Non pretendiamo che le
nostre soluzioni siano modelli per altri paesi. Si sono fatti errori
in passato. Si diceva: il migliore modello è quello jugoslavo. I
sovietici invece vantavano il loro. I cinesi dicono: questi europei
non si comportano bene, devono essere rivoluzionari come noi. Non
faccio polemiche. Dico solo che quando si presenta il proprio
specifico come ricetta per gli altri, si viene meno proprio a quel
che di specifico dobbiamo fare.
Per noi, se possiamo
contribuire al patrimonio comune con la soluzione dei nostri problemi
specifici sarebbe già sufficiente. Nessuna soluzione può essere
trapiantata in altri paesi. Il cappello va scelto a misura della
testa.
Le decisioni del Comitato
centrale sono state approvate in tutte le conferenze distrettuali e
regionali. È un periodo complicato per il nostro partito. Quando si
cambiano metodi e forme di attività, ciò comporta sempre difficoltà
ed eccessi. Il nostro programma di azione ha fornito le indicazioni
fondamentali. Quello è ciò che vorremmo fare. Ma le buone
intenzioni devono sempre farsi valere in lotta contro qualche cosa.

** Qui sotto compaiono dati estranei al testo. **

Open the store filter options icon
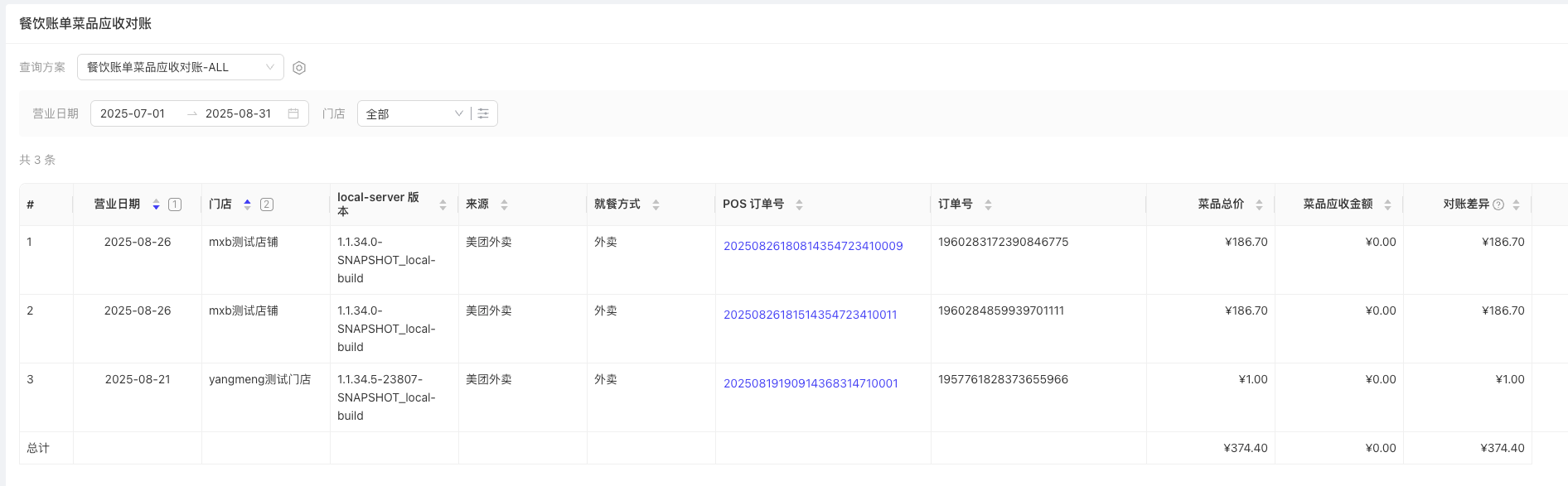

Da una parte ci sono motivi che sono invecchiati (non solo sbagliati,
ma superati) nel nostro partito. Ci sono coloro che chiedono più
disciplina, vorrebbero avere tutto nelle loro mani: dirigere così è
più facile, richiede meno fatica. D’altra parte, la nostra
democratizzazione del partito e dello Stato, la possibilità di
creare nuove organizzazioni, tutti questi elementi innovativi
introdotti nella nostra società creano anche possibilità per la
manifestazione di quei gruppi che vorrebbero dar vita ad una
opposizione e non sempre da posizioni socialiste. I ventitré anni
trascorsi dal 1945 non sono un periodo lungo. Abbiamo quindi a che
fare con la resistenza politica di chi vede la democrazia con occhi
prebellici. La democrazia come la vogliono loro (anche se non sempre
lo dicono, ma già noi lo avvertiamo) sarebbe la possibilità di
organizzarsi per una serie di forze che in questi ventitré anni non
sono sparite: penso non solo ai vecchi proprietari, ma ai loro figli,
agli esponenti dei vecchi partiti borghesi, socialisti nazionali e
popolari, soprattutto in Boemia, meno in Slovacchia. Se queste forze
potessero sfruttare a loro modo le nostre buone intenzioni
finirebbero in realtà per stimolare una reazione contraria al nostro
processo di democratizzazione.
Noi sappiamo di non
poterci fermare a metà strada. Dobbiamo andare avanti. Ma i nostri
passi dipendono anche dalla misura in cui le forze avversarie possono
organizzarsi e trovare appoggi all’esterno, nell’emigrazione,
oltre che dalla misura in cui le agenzie imperialistiche possono
tentare di sfruttare a loro vantaggio la situazione interna
cecoslovacca. Se noi sappiamo trovare una via democratica al
socialismo, queste forze non ne proverebbero certo piacere. Esse
hanno anche una piattaforma legale che si fonda su due fattori: il
primo è la correzione che noi stessi facciamo dei nostri errori; il
secondo sono le cose sbagliate che noi abbiamo commesso, le
violazioni passate dei metodi democratici nel partito e della stessa
legalità statale. La Cecoslovacchia è uno dei paesi che ha più
sofferto per le repressioni. Noi cerchiamo di mettere tutto in
chiaro, ma non siamo interessati ad esasperare passioni e
risentimenti.
Questi temi sono seguiti
con particolare attenzione all’estero, dove si cerca di
drammatizzare ogni cosa per coinvolgere nella condanna l’intero
partito. Gli avversari cercano di dire che tutto il partito non vale
niente, che ci vuole un nuovo partito, che occorre una nuova politica
con uomini nuovi, che tutti coloro i quali hanno lavorato per il
socialismo non hanno le mani pulite. Ciò può influenzare
soprattutto le nuove generazioni, non quelle intermedie. Tali
tendenze sono il più grave ostacolo per i nostri programmi. Si cerca
anche di organizzare provocazioni per costringerci a prendere misure
repressive e poi dire: vedete, è stato tutto un fenomeno passeggero.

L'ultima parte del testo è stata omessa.